Even in an age of emerging nationhood, English men and women still thought very much in terms of their parishes, towns, and counties. This book examines the vitality of early modern local consciousness and its deployment by writers to mediate the larger political, religious, and cultural changes of the sixteenth and seventeenth centuries.

Sacraments, Ceremonies and the Stuart Divines

Author : Bryan D. Spinks
Publisher : Routledge
Page : 387 pages
File Size : 51,6 Mb
Release : 2017-03-02
Category : Religion
ISBN : 9781351902298

Get Book

Sacraments, Ceremonies and the Stuart Divines by Bryan D. Spinks Pdf

This book surveys developments in sacramental and liturgical discourse and discord, exploring the writings of English and Scottish divines, and focusing on baptism and the Lord's Supper. The reigns of James I and Charles I coincided with divergence and development in teaching on the sacraments in England and Scotland and with growing discord on liturgical texts and the ceremonial. Uniquely focusing on both nations in a single study, Bryan Spinks draws on theological treatises, sermons, catechisms, liturgical texts and writings by Scottish theologians hitherto neglected. Exploring the European roots of the churches of England and Scotland and how they became entwined in developments culminating in the Solemn League and Covenant and Westminster Directory, this book presents an authoritative study of sacramental and liturgical debate, developments, and experiments during the Stuart period.

Catholic Gentry in English Society

Author : Geoffrey Scott
Publisher : Routledge
Page : 284 pages
File Size : 42,9 Mb
Release : 2016-12-14
Category : History
ISBN : 9781351953085

Get Book

Catholic Gentry in English Society by Geoffrey Scott Pdf

This volume advances scholarly understanding of English Catholicism in the early modern period through a series of interlocking essays on single family: the Throckmortons of Coughton Court, Warwickshire, whose experience over several centuries encapsulates key themes in the history of the Catholic gentry.
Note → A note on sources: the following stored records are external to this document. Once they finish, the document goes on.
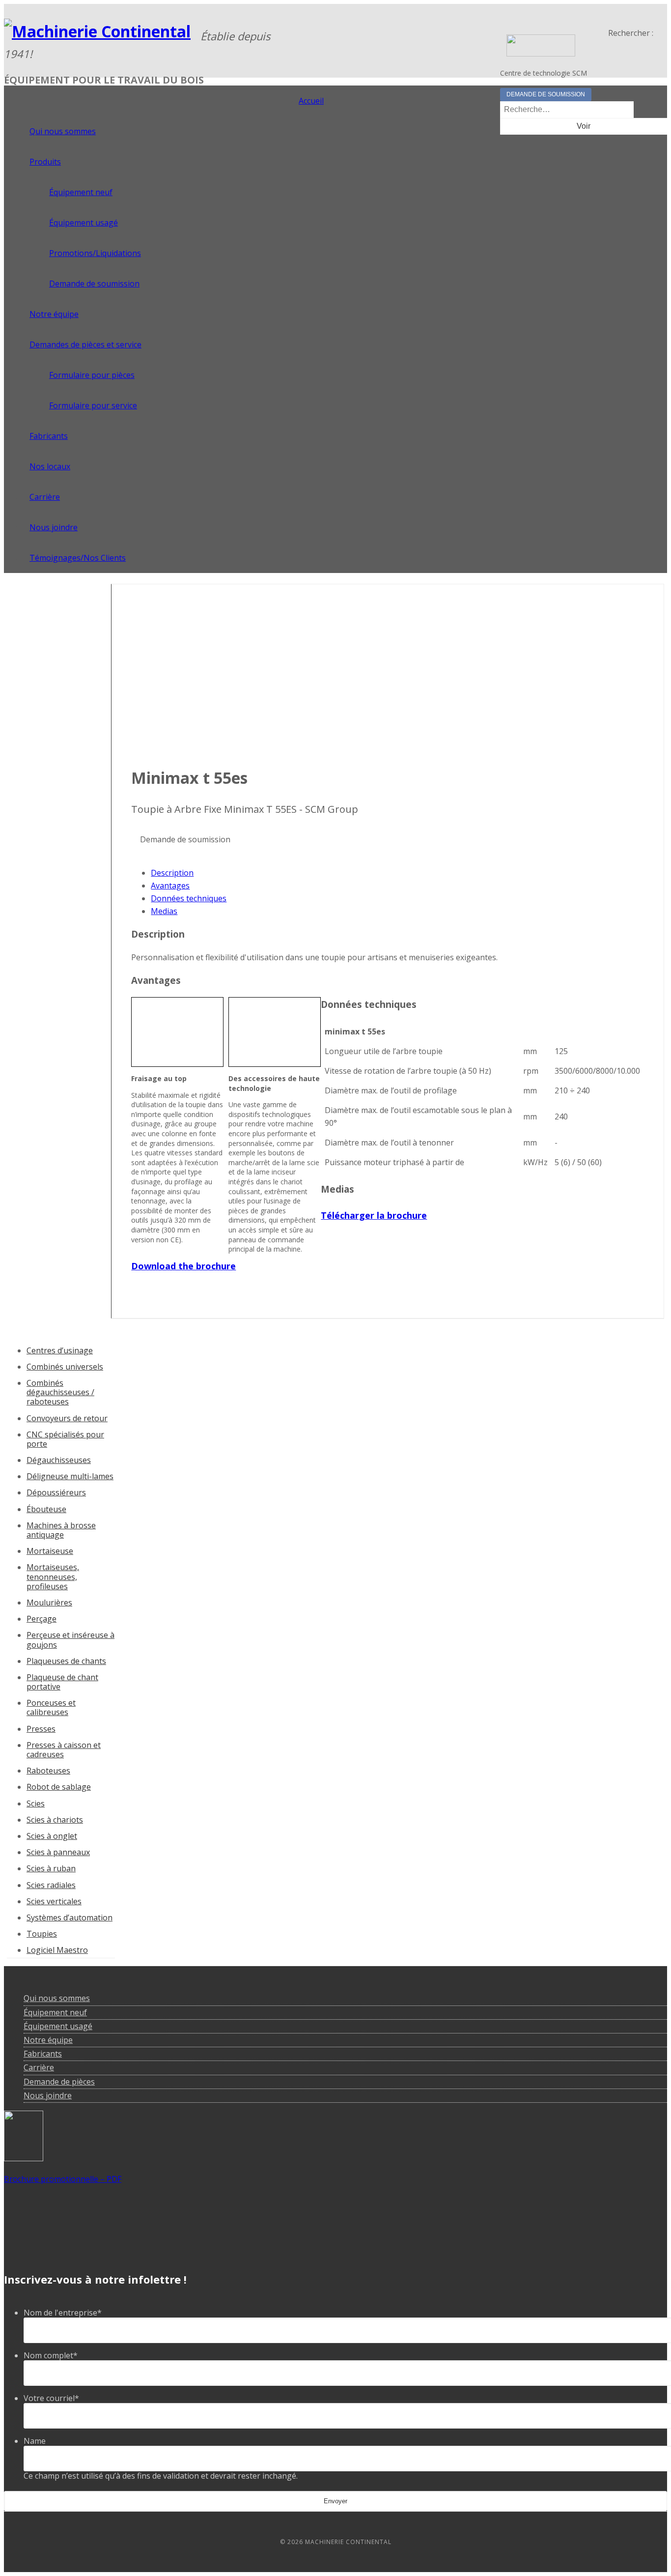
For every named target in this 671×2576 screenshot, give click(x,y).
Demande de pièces (59, 2081)
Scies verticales (54, 1901)
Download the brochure (183, 1266)
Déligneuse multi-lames (70, 1476)
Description (172, 872)
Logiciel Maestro (57, 1950)
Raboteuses (48, 1770)
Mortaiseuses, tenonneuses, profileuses (53, 1576)
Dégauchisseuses (59, 1460)
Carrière (39, 2067)
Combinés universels (65, 1366)
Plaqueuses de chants (66, 1661)
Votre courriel (51, 2398)
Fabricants (43, 2053)
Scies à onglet (52, 1836)
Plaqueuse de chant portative (62, 1682)
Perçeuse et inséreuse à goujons (70, 1640)
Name (35, 2440)
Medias (164, 911)
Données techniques (188, 898)
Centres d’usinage (60, 1350)
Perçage (41, 1618)
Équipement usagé (58, 2026)
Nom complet (51, 2355)
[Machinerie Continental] (97, 31)
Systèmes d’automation (69, 1917)
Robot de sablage (59, 1786)
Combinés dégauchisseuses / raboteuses (60, 1392)
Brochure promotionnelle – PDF (62, 2179)
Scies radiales (51, 1885)
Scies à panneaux (58, 1852)
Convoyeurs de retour (67, 1418)
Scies (36, 1803)
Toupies (42, 1933)
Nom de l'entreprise (63, 2312)
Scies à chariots (55, 1819)
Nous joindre (48, 2095)
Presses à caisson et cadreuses (64, 1750)
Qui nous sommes (57, 1998)
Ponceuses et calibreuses (51, 1707)
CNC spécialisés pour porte (65, 1439)
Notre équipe (48, 2039)
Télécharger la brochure (374, 1215)
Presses (41, 1728)
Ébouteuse (46, 1509)
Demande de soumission (545, 94)
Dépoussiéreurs (56, 1492)
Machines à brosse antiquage (61, 1530)
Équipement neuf (55, 2012)
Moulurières (49, 1602)
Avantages (170, 885)
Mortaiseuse (50, 1551)
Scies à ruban (51, 1868)
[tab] (397, 872)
Despite their persistent adherence to Catholicism, in no sense did the Throckmortons inhabit a 'recusant bubble'. Family members regularly played leading roles on the national political stage, from Sir George Throckmorton's resistance to the break with Rome in the 1530s, to Sir Robert George Throckmorton's election as the first English Catholic MP in 1831. Taking a long-term approach, the volume charts the strategies employed by various members of the family to allow them to remain politically active and socially influential within a solidly Protestant nation. In so doing, it contributes to ongoing attempts to integrate the study of Catholicism into the mainstream of English social and political history, transcending its traditional status as a 'special interest' category, remote from or subordinate to the central narratives of historical change. It will be particularly welcomed by historians of the sixteenth through to the nineteenth century, who increasingly recognise the importance of both Catholicism and anti-Catholicism as central themes in English cultural and political life.